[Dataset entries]
|---|

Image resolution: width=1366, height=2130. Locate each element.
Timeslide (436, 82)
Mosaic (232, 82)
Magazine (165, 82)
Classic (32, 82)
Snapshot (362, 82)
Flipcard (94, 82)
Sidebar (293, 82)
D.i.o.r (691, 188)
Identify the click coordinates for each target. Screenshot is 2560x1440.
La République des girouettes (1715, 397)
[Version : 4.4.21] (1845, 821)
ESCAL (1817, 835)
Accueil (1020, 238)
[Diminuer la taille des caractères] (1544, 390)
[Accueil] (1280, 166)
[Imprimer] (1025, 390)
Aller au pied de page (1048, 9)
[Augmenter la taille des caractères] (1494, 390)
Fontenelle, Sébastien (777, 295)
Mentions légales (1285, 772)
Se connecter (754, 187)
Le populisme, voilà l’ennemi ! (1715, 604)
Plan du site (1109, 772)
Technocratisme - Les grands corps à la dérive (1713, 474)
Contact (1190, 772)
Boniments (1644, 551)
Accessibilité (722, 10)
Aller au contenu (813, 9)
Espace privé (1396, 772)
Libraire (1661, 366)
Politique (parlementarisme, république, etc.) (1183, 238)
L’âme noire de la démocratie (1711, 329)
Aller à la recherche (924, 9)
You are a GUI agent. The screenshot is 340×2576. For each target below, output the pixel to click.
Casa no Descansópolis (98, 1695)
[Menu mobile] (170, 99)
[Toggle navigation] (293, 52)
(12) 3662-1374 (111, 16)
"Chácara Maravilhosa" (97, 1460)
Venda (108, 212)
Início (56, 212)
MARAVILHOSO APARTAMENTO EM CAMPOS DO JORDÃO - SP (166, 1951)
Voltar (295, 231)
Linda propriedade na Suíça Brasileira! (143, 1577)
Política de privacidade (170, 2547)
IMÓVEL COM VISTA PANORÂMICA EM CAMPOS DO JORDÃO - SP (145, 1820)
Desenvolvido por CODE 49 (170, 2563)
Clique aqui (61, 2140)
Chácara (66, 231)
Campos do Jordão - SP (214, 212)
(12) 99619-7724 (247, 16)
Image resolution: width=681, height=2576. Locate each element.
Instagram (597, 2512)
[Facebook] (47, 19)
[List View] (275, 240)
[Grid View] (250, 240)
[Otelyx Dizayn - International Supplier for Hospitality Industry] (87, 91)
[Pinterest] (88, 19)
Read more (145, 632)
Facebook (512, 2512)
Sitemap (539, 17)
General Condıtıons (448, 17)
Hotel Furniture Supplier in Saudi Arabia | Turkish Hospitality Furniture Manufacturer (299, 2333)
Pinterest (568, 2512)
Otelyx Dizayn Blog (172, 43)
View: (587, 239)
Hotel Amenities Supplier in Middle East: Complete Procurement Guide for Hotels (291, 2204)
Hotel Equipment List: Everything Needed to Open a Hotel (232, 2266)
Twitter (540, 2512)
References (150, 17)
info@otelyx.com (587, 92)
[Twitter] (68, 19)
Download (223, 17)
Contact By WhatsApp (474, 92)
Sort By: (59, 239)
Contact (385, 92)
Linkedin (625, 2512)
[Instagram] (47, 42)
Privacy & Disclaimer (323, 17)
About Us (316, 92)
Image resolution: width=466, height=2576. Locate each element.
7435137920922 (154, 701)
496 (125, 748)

|---|

Only the lines from the one containing "Hotel Equipment List: Everything" through the end of the records above belong in the output, each exactly as it stands, both ends included.

Hotel Equipment List: Everything Needed to Open a Hotel (232, 2266)
Twitter (540, 2512)
References (150, 17)
info@otelyx.com (587, 92)
[Twitter] (68, 19)
Download (223, 17)
Contact By WhatsApp (474, 92)
Sort By: (59, 239)
Contact (385, 92)
Linkedin (625, 2512)
[Instagram] (47, 42)
Privacy & Disclaimer (323, 17)
About Us (316, 92)
Image resolution: width=466, height=2576. Locate each element.
7435137920922 (154, 701)
496 (125, 748)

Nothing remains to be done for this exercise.